Skyfall Movie Review

Best Bond film ever?? Best Bond ever??? Definitely not! But a decent movie it is. Read on to find out more.

I’ve been a Bond fan for as long as I can remember; I probably have my dad to thank for that.  Like a lot of the people online these days, I grew up in the Roger Moore era.  I enjoyed his movies; they were fun, lighthearted, featured some of the best and most sarcastic one-liners and were just an all round good time. 

It wasn’t until I was slightly older that I acquired the entire Bond collection on VHS, then on DVD (in a fancy aluminum briefcase with embossed 007 logo) and maybe if my girlfriend’s reading this, on Blu-ray this Christmas.  It was on VHS that I was introduced properly to Connery, Lazenby, Dalton, Brosnan etc. 

Connery was easily the best.  He had the humour combined with a suave sophistication that the others have yet to match, something that most men aspire towards.  

The unmatchable Connery - just look how cool he is!

Lazenby was actually a pretty good Bond and with Louis Armstrong’s ‘We Have All the Time in the World’ on the soundtrack, On Her Majesty’s Secret Service has my respect as a decent Bond movie despite all the negative criticism people usually throw at it. 

Dalton failed in my eyes to be a good Bond.  This is where I see a divide between fans of the Bond movies and fans of the novels.  The Bond character portrayed in the books and in the movies have become two very different and separate entities.  So arguing that Dalton was more faithful to the books means little to me.
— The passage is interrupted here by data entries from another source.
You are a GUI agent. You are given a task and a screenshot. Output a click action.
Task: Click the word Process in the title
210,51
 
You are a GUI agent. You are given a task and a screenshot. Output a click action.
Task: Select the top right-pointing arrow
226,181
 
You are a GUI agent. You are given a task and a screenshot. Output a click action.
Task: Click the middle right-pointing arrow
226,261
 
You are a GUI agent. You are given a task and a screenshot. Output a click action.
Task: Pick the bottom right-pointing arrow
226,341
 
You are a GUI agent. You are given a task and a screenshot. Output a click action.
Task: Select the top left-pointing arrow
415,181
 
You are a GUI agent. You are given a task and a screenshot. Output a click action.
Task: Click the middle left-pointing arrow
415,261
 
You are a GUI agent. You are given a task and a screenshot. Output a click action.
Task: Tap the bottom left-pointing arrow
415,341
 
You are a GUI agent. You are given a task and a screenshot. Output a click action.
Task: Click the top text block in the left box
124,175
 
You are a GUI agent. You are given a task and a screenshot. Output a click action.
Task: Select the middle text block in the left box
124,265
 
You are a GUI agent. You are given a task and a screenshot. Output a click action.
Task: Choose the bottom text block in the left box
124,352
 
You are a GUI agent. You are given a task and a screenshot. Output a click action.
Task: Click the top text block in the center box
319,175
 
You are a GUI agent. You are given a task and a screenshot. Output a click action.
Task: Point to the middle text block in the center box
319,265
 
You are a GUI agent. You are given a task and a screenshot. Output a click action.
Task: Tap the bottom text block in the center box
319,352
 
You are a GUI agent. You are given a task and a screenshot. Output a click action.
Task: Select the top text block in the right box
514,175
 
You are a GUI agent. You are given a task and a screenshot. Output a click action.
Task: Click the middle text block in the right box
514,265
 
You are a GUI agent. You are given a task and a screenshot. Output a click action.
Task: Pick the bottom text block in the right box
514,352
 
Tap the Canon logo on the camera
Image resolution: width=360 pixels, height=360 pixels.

Connery, who writer Ian Fleming felt wasn’t a good Bond, to me was the best Bond and has become my benchmark for actors assuming the role since.  Dalton was just way too serious and almost completely void of any charisma or charm in the role.

Brosnan was a very good Bond in not so great Bond movies.  Despite being pretty absurd at times, with way too many over the top gadgets and three out of four of his movies featuring a satellite of some sort firing a laser beam down to the earth, I still enjoy watching his movies to this day.

Now comes Daniel Craig’s turn as Bond.  People that know me will know how I was far from happy with the casting.  I was hoping Clive Owen or Gerard Butler with his Connery style vocal mannerisms would get the role.  

Bond actors would often be Bond like in real life and it was these qualities that they would bring to the movies to make the character their own.  Craig to me seemed more policeman than suave superspy.  I tried to look beyond this but nonetheless still didn’t enjoy Casino Royale; it was just trying too hard not to be Bond.  Like Batman Begins, The Amazing Spiderman and other reboots, it seemed unnecessary and was trying too hard to be dark, gritty and ‘real’.  By doing so Bond was becoming just another Hollywood style action movie rather than a film about one of the coolest characters ever conceived, James Bond.  Subsequently Quantum of Solace was deemed forgettable by even Craig fans.  Finally this leads us to Skyfall.

It’s been quite a few years since the last Bond movie and I could feel the withdrawal symptoms setting in.  Craig and I have set aside our differences and now all I wanted was to see a decent Bond movie.  So how was it?  Not bad but not great either.

The movie starts with an exciting chase scene culminating in the apparent demise of Bond following a shocking order given by M.  Bond is presumed dead and life goes on.  We see Bond taking time out from spy duties, drinking and womanizing, as one would imagine Bond would.  However, an attack on MI6, which seems to be specifically targeted at M, brings Bond out of retirement and back to British soil.  In true Bond style, he must travel around the world via exotic locales to eventually track down our villain, Javier Bardem as Silva, an outrageous and over the top bad guy who’s hell bent on getting revenge on M.

I did enjoy Skyfall probably more than Craig’s other outings as Bond but it still lacked some unquantifiable element that stopped my mind from accepting it as a true Bond movie.  It wasn’t so much Craig but the movie itself.  The first half is very entertaining and I found myself enjoying Bond’s exploits in Shanghai and Macau but the latter part of the movie in Scotland seemed to lose its identity.  So maybe the problem isn’t Craig but rather the material he has been given to work with and the direction the franchise is being taken in.

Watching Dr. No after watching Skyfall it’s easy to see how less is more.  You don’t need huge explosions and set pieces to make a great Bond movie; you need a great Bond to have a great Bond movie. 

I found it interesting that for a movie that tries so hard to be modern and disassociate itself from previous Bond movies, the most memorable moments are those that hark back to Bond’s history; the return of Q, the return of gadgets, the vodka martinis, the Aston Martin, the womanizing, Miss Moneypenny.  I can see things going full circle and eventually returning to how Bond movies were.  Until then, Skyfall is a reasonable stop over.